To simulate the involuntary action of ejaculation, practice synchronized contractions that last one second on and one second off. Putting these contractions into practice can help with erectile dysfunction and premature ejaculation by raising your awareness of this coordinated muscle activity.
Child’s pose yoga
How: Begin on your mat with your big toes touching and your knees as wide as the mat. Reposition your hips so they are in line with your heels. Lay your forehead and forearms down on the ground. Breathe in through your nose and out through your mouth three times.
Why? Because, according to Gronski, “this pose encourages movement and space for pelvic floor muscles and nerves, which may reduce feelings of tightness and pain.”
Cat-cow yoga
How: Set up in a table-top position, with your hands shoulder-width apart and under your shoulders. Your knees should be hip-width apart and underneath your hips. As you inhale, arch your back and look forward.

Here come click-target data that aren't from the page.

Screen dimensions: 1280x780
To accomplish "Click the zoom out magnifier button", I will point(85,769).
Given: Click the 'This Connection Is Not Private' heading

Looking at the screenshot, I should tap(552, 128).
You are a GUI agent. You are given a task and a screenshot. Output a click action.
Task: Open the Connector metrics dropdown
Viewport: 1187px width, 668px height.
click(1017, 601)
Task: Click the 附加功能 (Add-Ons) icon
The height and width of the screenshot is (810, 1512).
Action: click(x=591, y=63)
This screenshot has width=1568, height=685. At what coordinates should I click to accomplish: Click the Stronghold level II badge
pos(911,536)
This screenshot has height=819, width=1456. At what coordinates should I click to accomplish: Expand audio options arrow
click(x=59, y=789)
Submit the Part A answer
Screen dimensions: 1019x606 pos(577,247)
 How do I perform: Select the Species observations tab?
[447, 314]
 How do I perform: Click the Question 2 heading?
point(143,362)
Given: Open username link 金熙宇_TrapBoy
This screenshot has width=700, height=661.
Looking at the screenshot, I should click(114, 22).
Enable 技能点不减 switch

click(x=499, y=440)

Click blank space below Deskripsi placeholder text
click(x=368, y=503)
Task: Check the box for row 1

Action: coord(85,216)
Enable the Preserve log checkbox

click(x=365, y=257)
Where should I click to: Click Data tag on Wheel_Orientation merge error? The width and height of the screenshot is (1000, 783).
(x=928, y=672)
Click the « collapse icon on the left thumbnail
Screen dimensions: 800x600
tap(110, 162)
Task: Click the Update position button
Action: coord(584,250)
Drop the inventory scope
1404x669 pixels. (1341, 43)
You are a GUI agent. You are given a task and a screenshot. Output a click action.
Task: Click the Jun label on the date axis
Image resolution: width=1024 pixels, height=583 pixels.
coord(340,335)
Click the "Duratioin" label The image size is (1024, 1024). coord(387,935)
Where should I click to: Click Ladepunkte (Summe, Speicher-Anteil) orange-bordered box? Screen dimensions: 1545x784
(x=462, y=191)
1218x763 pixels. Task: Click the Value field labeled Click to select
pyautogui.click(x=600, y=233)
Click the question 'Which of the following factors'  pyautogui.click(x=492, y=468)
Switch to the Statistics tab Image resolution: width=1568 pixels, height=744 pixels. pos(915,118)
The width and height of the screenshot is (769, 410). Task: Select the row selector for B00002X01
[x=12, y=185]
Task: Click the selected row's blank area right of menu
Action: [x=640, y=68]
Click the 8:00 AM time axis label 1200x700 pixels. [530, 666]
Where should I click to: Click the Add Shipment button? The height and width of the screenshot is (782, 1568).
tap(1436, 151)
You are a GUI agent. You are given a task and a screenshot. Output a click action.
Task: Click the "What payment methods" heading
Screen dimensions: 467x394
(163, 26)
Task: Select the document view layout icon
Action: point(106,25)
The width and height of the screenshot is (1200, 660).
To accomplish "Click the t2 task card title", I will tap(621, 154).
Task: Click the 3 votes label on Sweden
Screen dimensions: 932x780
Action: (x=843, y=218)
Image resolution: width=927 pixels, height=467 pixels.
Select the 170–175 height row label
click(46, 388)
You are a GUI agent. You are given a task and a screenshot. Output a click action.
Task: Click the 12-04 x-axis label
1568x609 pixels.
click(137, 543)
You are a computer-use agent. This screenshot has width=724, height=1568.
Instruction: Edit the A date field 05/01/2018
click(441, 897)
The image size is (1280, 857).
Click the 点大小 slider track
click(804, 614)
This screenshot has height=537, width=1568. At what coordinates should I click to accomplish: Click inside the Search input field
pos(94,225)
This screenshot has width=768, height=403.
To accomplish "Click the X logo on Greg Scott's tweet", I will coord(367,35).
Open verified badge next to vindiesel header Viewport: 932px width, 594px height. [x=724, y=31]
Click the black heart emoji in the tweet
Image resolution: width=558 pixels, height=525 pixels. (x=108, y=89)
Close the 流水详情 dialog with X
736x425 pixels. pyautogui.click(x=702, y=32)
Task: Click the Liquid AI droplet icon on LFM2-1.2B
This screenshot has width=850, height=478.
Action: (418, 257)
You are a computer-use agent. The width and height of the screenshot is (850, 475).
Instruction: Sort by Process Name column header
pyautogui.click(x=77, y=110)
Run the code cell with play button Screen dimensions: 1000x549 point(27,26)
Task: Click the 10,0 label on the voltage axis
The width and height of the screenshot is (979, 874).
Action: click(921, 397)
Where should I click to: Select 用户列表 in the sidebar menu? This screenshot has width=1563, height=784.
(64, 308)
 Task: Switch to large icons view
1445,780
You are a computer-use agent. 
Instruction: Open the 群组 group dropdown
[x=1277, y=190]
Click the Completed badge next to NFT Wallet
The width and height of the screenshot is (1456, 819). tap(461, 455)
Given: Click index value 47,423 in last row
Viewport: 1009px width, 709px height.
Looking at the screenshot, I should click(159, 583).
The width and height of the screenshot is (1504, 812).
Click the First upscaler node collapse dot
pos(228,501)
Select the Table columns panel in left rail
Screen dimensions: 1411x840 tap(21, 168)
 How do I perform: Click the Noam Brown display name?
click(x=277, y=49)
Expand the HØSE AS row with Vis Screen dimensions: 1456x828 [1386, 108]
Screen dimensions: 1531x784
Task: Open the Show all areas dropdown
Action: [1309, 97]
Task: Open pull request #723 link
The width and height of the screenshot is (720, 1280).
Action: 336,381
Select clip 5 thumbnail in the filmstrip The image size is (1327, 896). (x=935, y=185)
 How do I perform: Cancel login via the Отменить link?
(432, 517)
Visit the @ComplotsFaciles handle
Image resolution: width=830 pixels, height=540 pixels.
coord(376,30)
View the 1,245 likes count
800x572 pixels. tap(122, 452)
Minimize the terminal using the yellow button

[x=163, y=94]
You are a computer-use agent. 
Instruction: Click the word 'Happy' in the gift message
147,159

Exhale, round your spine, and look towards your nave.
Why: “On the exhale, everything moves up; your lunges expel air, the diaphragm relaxes, and the pelvic floor moves up. So the cue to engage the pelvic musculature to enhance what’s already going on with breathing mechanics is to contract on the exhale,” says Gronski. “While inhaling, you are letting go; when you’re exhaling, you are contracting.”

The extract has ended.